The most important of their observations and revelations: • James Cameron is currently in the process of converting Titanic to 3-D. Unfortunately, Jackson has thus far faced opposition from Warner Brothers about doing the same with the Lord of the Rings films, although Cameron suggested that it would be films like those that would grease the wheels for further retrofits and 3-D releases was Jackson lucky enough to get to do it.
• Both filmmakers feel strongly about the need to speed up the frame rate of shooting and projection, which they claim stabilizes and clarifies film images with a minimum of costs for updating current technology. They suggested that 60 frames a second, which is the rate that Cameron has used with the new cameras he pioneered for filming Avatar, is a current ideal.
• Cameron indicated that Battle Angel Alita, a project he circled a few years ago, might be next on his slate after the release of Avatar. But he added, "you don't ask a woman if she wants to have more kids when she's crowning."
• Jackson said that The Lovely Bones trailer will be available on Apple on August 6th, and debut in theaters and elsewhere August 7th.
• Jackson revealed that he is currently at work on a ride for Universal to replace the King Kong attraction that burned down during a backlot fire a few years ago. He said it will feature 3-D, offer a 360 degree view of Skull Island, and put the passengers of Universal's iconic trams in the middle of a fight between Kong and the T-Rexes, complete with spraying goo and dinosaur breath.
• Cameron said that the world of Avatar was the idea that had been lurking for so long, not the characters or even the developing technology. As such, he feels comfortable that if they're lucky enough for the first film to be a success, he could conceivably put together a sequel also set in that world.
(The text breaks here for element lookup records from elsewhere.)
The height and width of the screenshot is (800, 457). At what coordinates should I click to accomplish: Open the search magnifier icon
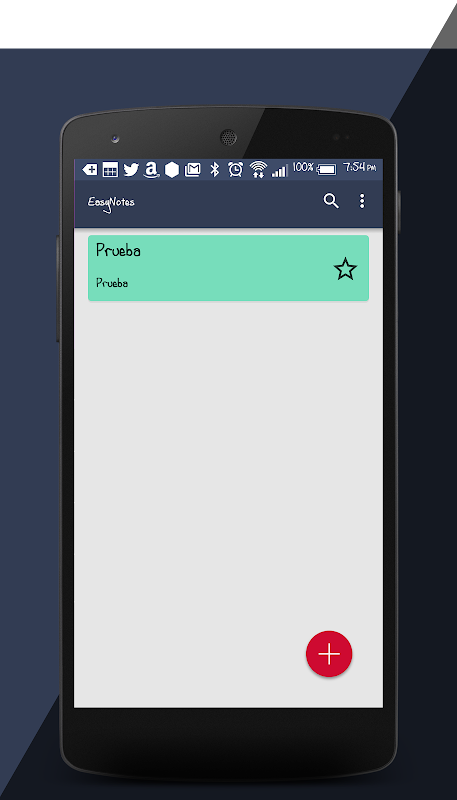(x=331, y=201)
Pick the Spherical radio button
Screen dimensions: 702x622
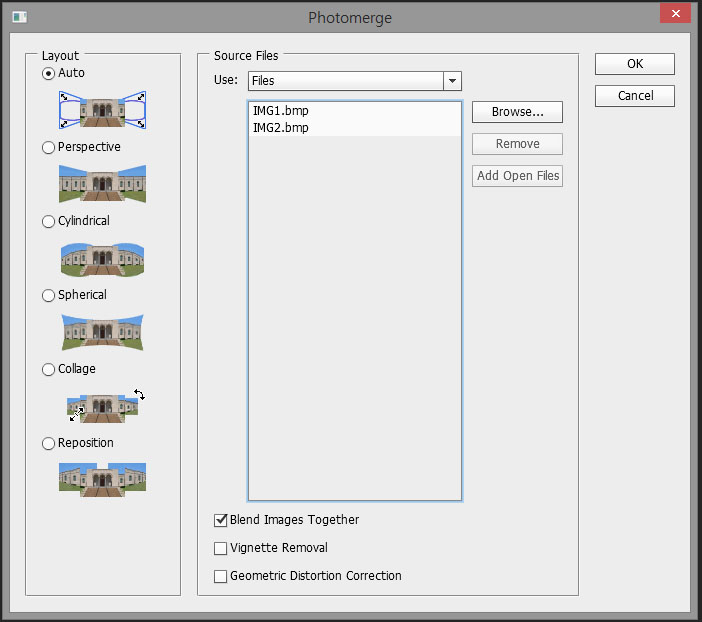pyautogui.click(x=48, y=295)

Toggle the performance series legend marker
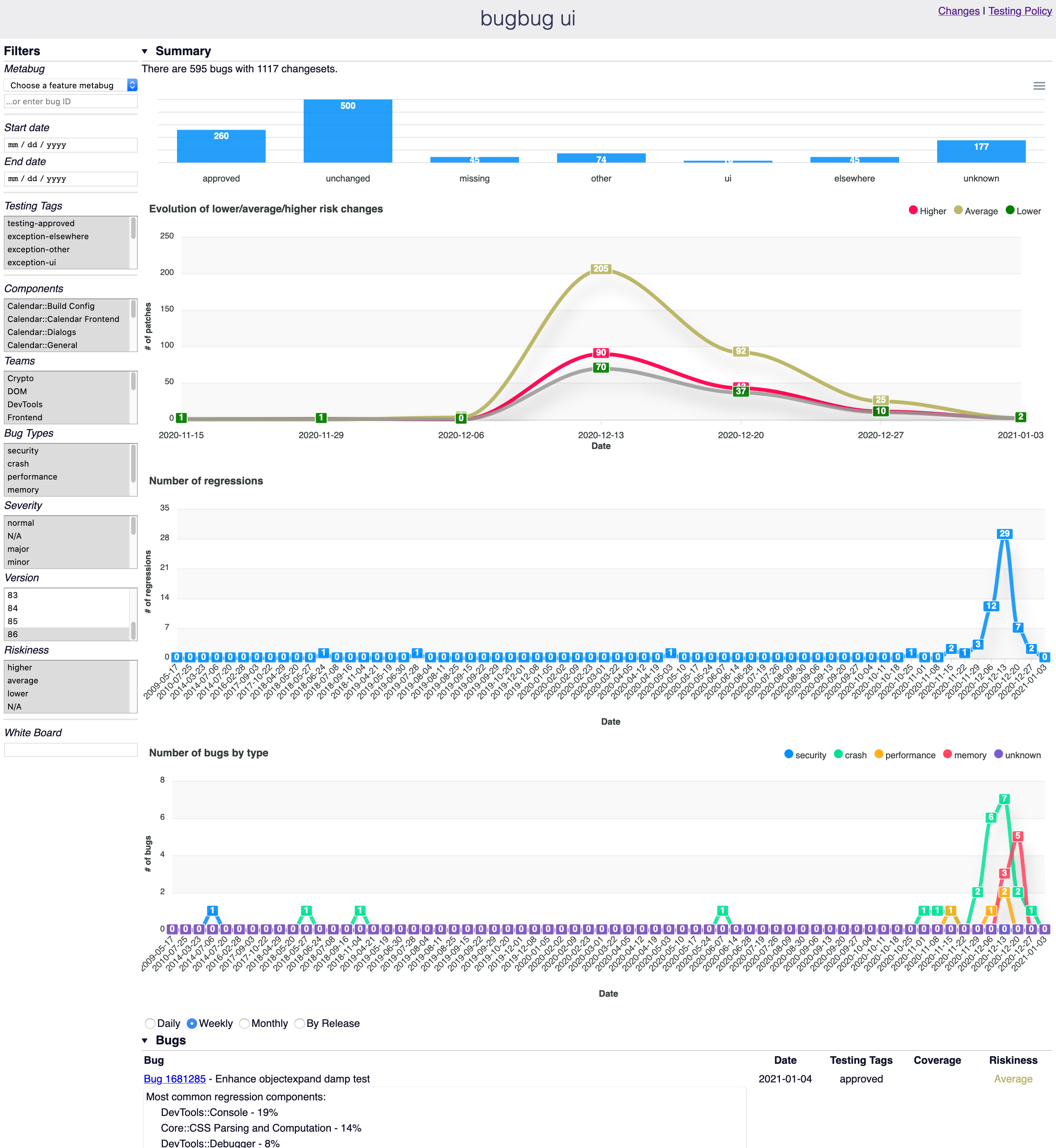tap(879, 754)
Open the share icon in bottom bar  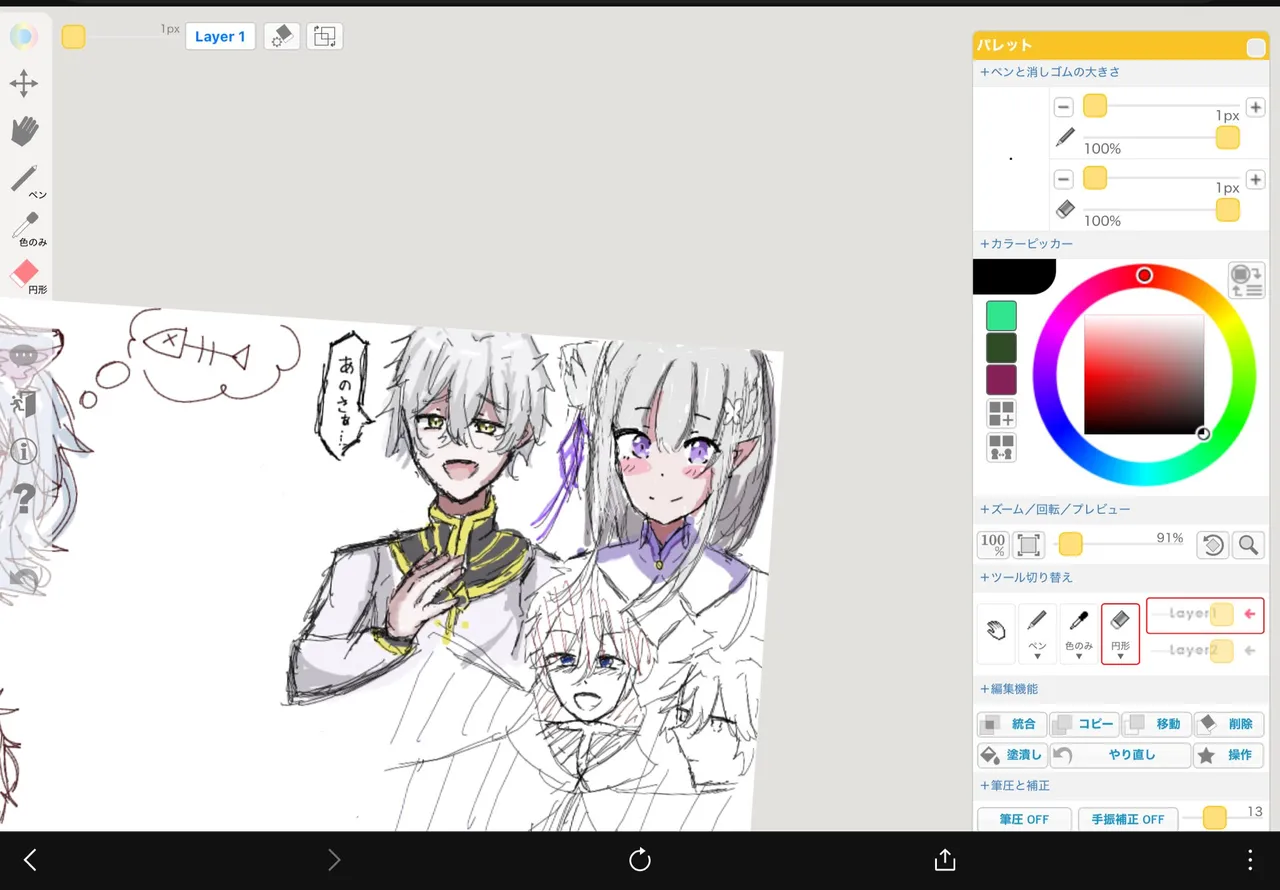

• Jackson's work on Tintin is still in early stages but he insists that the films are being made by people who are true Tintin fans. He also said that the design of the film was intended to be as true to creator Herge's original designs as possible but with added textures. Otherwise, he indicated that they might as well just do a live-action version, which neither he nor Steven Spielberg (who is directing the first film) wanted.